[Problem to work on]: Each entry below is to be transcribed exactly.

Segment Open

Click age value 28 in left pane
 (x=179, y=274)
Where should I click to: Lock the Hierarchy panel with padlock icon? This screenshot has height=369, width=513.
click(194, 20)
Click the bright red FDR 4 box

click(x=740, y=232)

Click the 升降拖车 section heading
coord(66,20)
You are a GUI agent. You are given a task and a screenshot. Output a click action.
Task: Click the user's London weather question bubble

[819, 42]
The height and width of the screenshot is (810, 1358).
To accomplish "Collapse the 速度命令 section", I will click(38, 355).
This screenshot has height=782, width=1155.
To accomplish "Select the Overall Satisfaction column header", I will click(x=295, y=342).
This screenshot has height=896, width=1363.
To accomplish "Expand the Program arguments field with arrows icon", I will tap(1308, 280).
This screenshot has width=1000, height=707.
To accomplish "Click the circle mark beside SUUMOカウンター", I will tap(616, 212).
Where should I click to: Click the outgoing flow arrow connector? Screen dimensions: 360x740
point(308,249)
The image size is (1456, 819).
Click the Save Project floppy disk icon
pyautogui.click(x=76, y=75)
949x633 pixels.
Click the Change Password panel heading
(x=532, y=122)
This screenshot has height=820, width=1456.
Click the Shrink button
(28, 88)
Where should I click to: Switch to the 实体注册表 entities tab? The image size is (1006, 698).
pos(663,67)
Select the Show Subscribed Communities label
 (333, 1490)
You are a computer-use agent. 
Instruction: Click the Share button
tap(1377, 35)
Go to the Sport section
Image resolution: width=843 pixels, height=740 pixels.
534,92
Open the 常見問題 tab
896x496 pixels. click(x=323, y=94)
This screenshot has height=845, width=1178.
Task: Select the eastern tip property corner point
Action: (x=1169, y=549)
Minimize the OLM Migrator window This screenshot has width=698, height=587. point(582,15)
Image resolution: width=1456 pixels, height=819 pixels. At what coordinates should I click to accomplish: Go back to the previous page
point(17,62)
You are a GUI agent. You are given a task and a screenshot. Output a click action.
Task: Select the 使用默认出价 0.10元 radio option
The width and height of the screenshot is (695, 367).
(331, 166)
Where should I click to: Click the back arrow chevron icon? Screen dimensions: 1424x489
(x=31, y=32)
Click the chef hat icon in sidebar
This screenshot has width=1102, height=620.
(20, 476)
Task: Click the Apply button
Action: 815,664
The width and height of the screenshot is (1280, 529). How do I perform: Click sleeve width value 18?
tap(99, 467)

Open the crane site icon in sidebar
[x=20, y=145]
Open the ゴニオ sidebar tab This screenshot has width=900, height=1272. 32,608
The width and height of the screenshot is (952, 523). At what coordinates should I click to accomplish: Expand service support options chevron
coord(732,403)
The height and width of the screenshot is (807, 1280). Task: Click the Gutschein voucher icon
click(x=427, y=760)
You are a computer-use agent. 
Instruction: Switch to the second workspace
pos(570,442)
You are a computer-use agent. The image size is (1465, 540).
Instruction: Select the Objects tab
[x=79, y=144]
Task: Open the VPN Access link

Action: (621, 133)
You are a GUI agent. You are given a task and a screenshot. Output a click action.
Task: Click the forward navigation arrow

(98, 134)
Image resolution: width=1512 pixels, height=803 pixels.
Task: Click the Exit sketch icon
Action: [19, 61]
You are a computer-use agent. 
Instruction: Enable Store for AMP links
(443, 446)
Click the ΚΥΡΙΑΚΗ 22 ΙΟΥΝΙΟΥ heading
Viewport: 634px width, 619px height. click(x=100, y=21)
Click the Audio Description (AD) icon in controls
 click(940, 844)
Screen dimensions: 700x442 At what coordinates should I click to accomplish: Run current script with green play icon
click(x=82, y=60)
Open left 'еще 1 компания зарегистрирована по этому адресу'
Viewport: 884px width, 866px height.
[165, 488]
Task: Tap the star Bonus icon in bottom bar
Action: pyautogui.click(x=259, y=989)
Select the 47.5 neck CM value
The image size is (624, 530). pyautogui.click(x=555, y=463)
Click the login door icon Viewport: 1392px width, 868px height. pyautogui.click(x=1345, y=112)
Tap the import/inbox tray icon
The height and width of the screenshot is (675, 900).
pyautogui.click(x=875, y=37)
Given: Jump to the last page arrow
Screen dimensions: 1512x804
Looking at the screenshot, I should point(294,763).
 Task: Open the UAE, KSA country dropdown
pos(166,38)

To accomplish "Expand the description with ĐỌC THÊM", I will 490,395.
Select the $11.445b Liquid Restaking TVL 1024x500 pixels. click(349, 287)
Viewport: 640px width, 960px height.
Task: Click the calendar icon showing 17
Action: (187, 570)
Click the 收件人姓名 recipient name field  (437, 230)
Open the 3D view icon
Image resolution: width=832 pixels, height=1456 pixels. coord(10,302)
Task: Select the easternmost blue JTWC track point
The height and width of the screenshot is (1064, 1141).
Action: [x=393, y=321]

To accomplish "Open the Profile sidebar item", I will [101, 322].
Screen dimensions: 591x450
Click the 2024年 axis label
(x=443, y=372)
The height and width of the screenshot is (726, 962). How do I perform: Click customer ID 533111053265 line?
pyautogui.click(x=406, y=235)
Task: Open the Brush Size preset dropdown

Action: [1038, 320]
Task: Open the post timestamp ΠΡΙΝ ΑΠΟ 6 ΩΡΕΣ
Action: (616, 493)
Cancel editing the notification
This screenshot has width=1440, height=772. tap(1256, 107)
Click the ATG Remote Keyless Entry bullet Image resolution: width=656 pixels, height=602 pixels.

Segment Closed

[Exercise output]:
Click age value 28 in left pane
 (x=179, y=274)
Where should I click to: Lock the Hierarchy panel with padlock icon? This screenshot has height=369, width=513.
click(194, 20)
Click the bright red FDR 4 box

click(x=740, y=232)

Click the 升降拖车 section heading
coord(66,20)
You are a GUI agent. You are given a task and a screenshot. Output a click action.
Task: Click the user's London weather question bubble

[819, 42]
The height and width of the screenshot is (810, 1358).
To accomplish "Collapse the 速度命令 section", I will click(38, 355).
This screenshot has height=782, width=1155.
To accomplish "Select the Overall Satisfaction column header", I will click(x=295, y=342).
This screenshot has height=896, width=1363.
To accomplish "Expand the Program arguments field with arrows icon", I will tap(1308, 280).
This screenshot has width=1000, height=707.
To accomplish "Click the circle mark beside SUUMOカウンター", I will tap(616, 212).
Where should I click to: Click the outgoing flow arrow connector? Screen dimensions: 360x740
point(308,249)
The image size is (1456, 819).
Click the Save Project floppy disk icon
pyautogui.click(x=76, y=75)
949x633 pixels.
Click the Change Password panel heading
(x=532, y=122)
This screenshot has height=820, width=1456.
Click the Shrink button
(28, 88)
Where should I click to: Switch to the 实体注册表 entities tab? The image size is (1006, 698).
pos(663,67)
Select the Show Subscribed Communities label
 (333, 1490)
You are a computer-use agent. 
Instruction: Click the Share button
tap(1377, 35)
Go to the Sport section
Image resolution: width=843 pixels, height=740 pixels.
534,92
Open the 常見問題 tab
896x496 pixels. click(x=323, y=94)
This screenshot has height=845, width=1178.
Task: Select the eastern tip property corner point
Action: (x=1169, y=549)
Minimize the OLM Migrator window This screenshot has width=698, height=587. point(582,15)
Image resolution: width=1456 pixels, height=819 pixels. At what coordinates should I click to accomplish: Go back to the previous page
point(17,62)
You are a GUI agent. You are given a task and a screenshot. Output a click action.
Task: Select the 使用默认出价 0.10元 radio option
The width and height of the screenshot is (695, 367).
(331, 166)
Where should I click to: Click the back arrow chevron icon? Screen dimensions: 1424x489
(x=31, y=32)
Click the chef hat icon in sidebar
This screenshot has width=1102, height=620.
(20, 476)
Task: Click the Apply button
Action: 815,664
The width and height of the screenshot is (1280, 529). How do I perform: Click sleeve width value 18?
tap(99, 467)

Open the crane site icon in sidebar
[x=20, y=145]
Open the ゴニオ sidebar tab This screenshot has width=900, height=1272. 32,608
The width and height of the screenshot is (952, 523). At what coordinates should I click to accomplish: Expand service support options chevron
coord(732,403)
The height and width of the screenshot is (807, 1280). Task: Click the Gutschein voucher icon
click(x=427, y=760)
You are a computer-use agent. 
Instruction: Switch to the second workspace
pos(570,442)
You are a computer-use agent. The image size is (1465, 540).
Instruction: Select the Objects tab
[x=79, y=144]
Task: Open the VPN Access link

Action: (621, 133)
You are a GUI agent. You are given a task and a screenshot. Output a click action.
Task: Click the forward navigation arrow

(98, 134)
Image resolution: width=1512 pixels, height=803 pixels.
Task: Click the Exit sketch icon
Action: [19, 61]
You are a computer-use agent. 
Instruction: Enable Store for AMP links
(443, 446)
Click the ΚΥΡΙΑΚΗ 22 ΙΟΥΝΙΟΥ heading
Viewport: 634px width, 619px height. click(x=100, y=21)
Click the Audio Description (AD) icon in controls
 click(940, 844)
Screen dimensions: 700x442 At what coordinates should I click to accomplish: Run current script with green play icon
click(x=82, y=60)
Open left 'еще 1 компания зарегистрирована по этому адресу'
Viewport: 884px width, 866px height.
[165, 488]
Task: Tap the star Bonus icon in bottom bar
Action: pyautogui.click(x=259, y=989)
Select the 47.5 neck CM value
The image size is (624, 530). pyautogui.click(x=555, y=463)
Click the login door icon Viewport: 1392px width, 868px height. pyautogui.click(x=1345, y=112)
Tap the import/inbox tray icon
The height and width of the screenshot is (675, 900).
pyautogui.click(x=875, y=37)
Given: Jump to the last page arrow
Screen dimensions: 1512x804
Looking at the screenshot, I should point(294,763).
 Task: Open the UAE, KSA country dropdown
pos(166,38)

To accomplish "Expand the description with ĐỌC THÊM", I will 490,395.
Select the $11.445b Liquid Restaking TVL 1024x500 pixels. click(349, 287)
Viewport: 640px width, 960px height.
Task: Click the calendar icon showing 17
Action: (187, 570)
Click the 收件人姓名 recipient name field  (437, 230)
Open the 3D view icon
Image resolution: width=832 pixels, height=1456 pixels. coord(10,302)
Task: Select the easternmost blue JTWC track point
The height and width of the screenshot is (1064, 1141).
Action: [x=393, y=321]

To accomplish "Open the Profile sidebar item", I will [101, 322].
Screen dimensions: 591x450
Click the 2024年 axis label
(x=443, y=372)
The height and width of the screenshot is (726, 962). How do I perform: Click customer ID 533111053265 line?
pyautogui.click(x=406, y=235)
Task: Open the Brush Size preset dropdown

Action: [1038, 320]
Task: Open the post timestamp ΠΡΙΝ ΑΠΟ 6 ΩΡΕΣ
Action: (616, 493)
Cancel editing the notification
This screenshot has width=1440, height=772. tap(1256, 107)
Click the ATG Remote Keyless Entry bullet Image resolution: width=656 pixels, height=602 pixels.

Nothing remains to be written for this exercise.